Work order: If a line in the records below contains the word "chevron", return that line.

Dataset excerpts:
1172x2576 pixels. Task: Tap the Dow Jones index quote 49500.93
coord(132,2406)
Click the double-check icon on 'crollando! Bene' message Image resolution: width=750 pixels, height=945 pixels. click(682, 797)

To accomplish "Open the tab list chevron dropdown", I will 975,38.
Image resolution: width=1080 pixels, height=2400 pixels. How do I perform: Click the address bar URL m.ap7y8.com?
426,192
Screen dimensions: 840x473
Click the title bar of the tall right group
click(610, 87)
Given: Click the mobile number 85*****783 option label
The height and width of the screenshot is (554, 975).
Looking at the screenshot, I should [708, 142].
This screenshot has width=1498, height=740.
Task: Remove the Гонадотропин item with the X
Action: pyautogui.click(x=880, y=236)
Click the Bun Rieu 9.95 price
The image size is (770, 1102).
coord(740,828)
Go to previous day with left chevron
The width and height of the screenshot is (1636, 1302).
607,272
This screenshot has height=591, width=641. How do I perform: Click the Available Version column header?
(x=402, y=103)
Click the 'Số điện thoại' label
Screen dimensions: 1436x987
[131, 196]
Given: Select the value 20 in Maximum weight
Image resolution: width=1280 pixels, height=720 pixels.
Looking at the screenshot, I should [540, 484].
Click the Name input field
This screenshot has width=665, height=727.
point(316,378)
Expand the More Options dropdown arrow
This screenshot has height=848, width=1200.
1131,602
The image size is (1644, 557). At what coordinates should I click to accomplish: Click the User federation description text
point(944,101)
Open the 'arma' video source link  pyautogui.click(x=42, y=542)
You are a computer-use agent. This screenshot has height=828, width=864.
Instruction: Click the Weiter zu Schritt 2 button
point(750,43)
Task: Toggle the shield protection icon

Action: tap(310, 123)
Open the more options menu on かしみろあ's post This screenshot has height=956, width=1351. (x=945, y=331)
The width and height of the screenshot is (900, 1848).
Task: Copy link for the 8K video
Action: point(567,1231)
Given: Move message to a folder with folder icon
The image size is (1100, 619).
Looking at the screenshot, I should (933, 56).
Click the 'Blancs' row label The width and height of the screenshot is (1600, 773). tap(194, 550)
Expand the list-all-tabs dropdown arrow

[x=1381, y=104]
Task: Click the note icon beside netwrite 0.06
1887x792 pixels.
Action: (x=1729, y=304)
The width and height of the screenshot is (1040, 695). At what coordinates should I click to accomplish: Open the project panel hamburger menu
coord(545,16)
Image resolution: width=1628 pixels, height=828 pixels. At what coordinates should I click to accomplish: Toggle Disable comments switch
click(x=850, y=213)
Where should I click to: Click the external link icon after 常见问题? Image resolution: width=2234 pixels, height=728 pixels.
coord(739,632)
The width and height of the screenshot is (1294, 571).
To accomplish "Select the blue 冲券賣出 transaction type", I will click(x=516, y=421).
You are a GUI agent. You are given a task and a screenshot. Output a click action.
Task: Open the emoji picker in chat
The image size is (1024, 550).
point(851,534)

Your solution:
To accomplish "Open the tab list chevron dropdown", I will 975,38.
Go to previous day with left chevron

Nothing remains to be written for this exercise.